• [Your objective] Give the data again exactly, without its images.

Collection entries

━━━━━━━━━━━━━━━━━━━━━━━━━━━━━━

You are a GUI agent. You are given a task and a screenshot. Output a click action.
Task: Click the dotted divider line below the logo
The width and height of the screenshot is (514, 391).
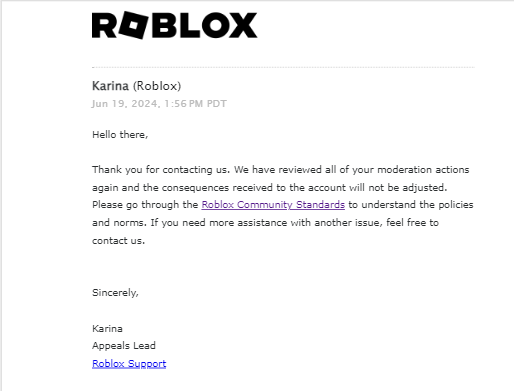pyautogui.click(x=283, y=67)
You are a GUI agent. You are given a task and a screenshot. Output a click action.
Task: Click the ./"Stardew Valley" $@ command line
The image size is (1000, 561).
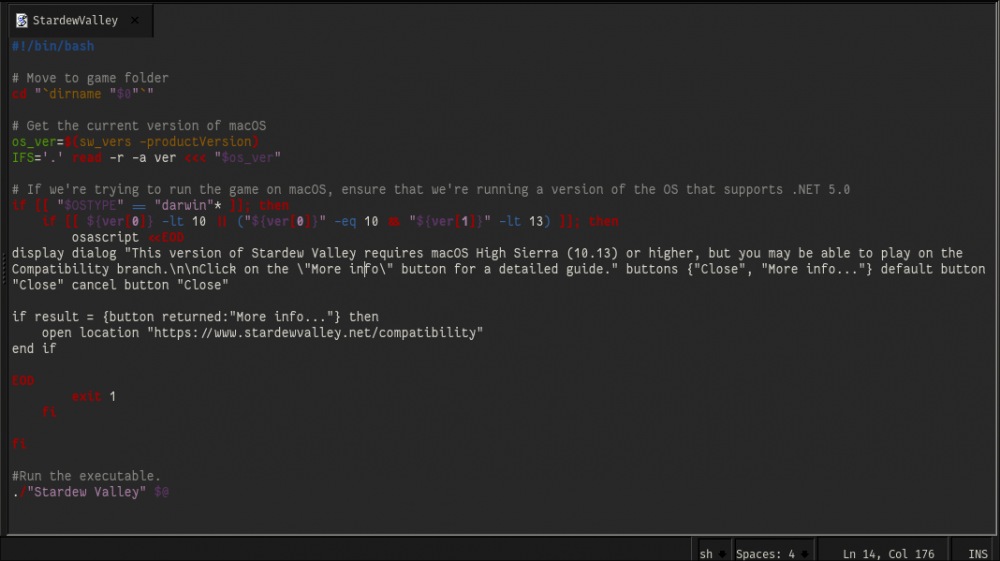(x=90, y=492)
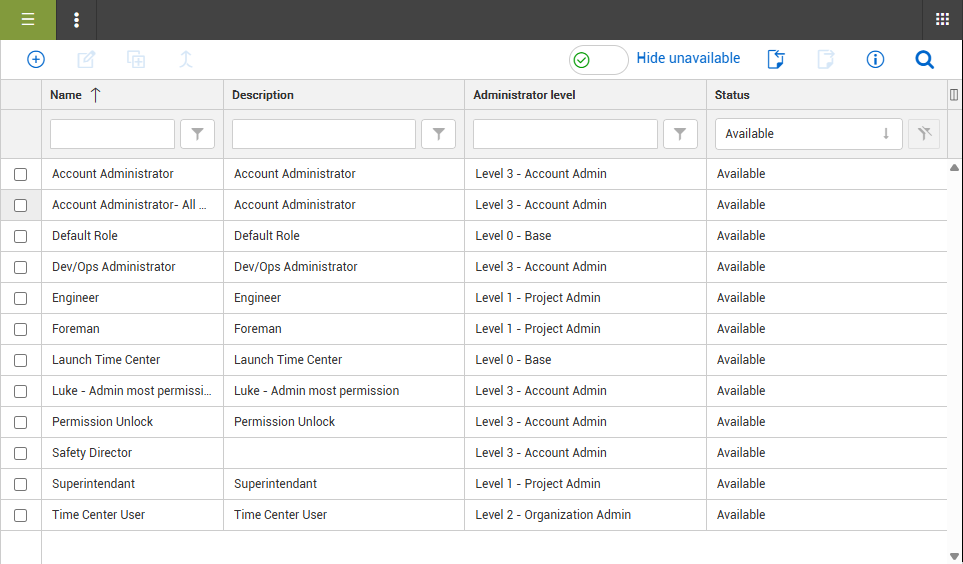
Task: Click the scroll down arrow
Action: coord(954,556)
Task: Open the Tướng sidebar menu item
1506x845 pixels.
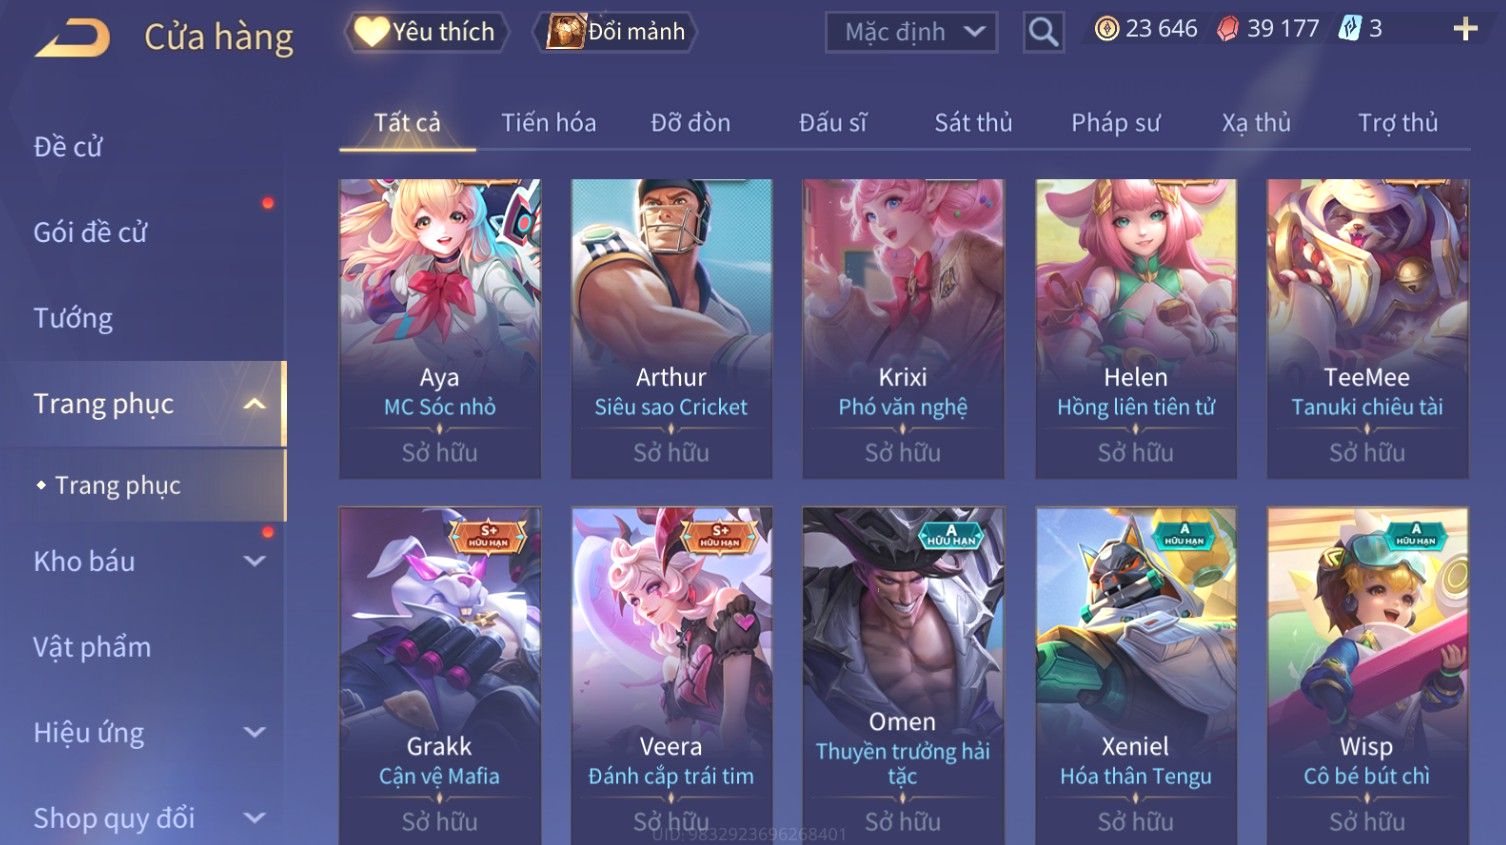Action: (73, 318)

━━━━━━━━━━━━━━━━━━━━━━━━━━━━━━

• [Result of the exercise]
You are a GUI agent. You are given a task and a screenshot. Output a click action.
Task: Click the dotted divider line below the logo
The width and height of the screenshot is (514, 391).
pyautogui.click(x=283, y=67)
You are a GUI agent. You are given a task and a screenshot. Output a click action.
Task: Click the ./"Stardew Valley" $@ command line
The image size is (1000, 561).
(x=90, y=492)
Task: Click the scroll down arrow
Action: coord(954,556)
Task: Open the Tướng sidebar menu item
1506x845 pixels.
Action: (73, 318)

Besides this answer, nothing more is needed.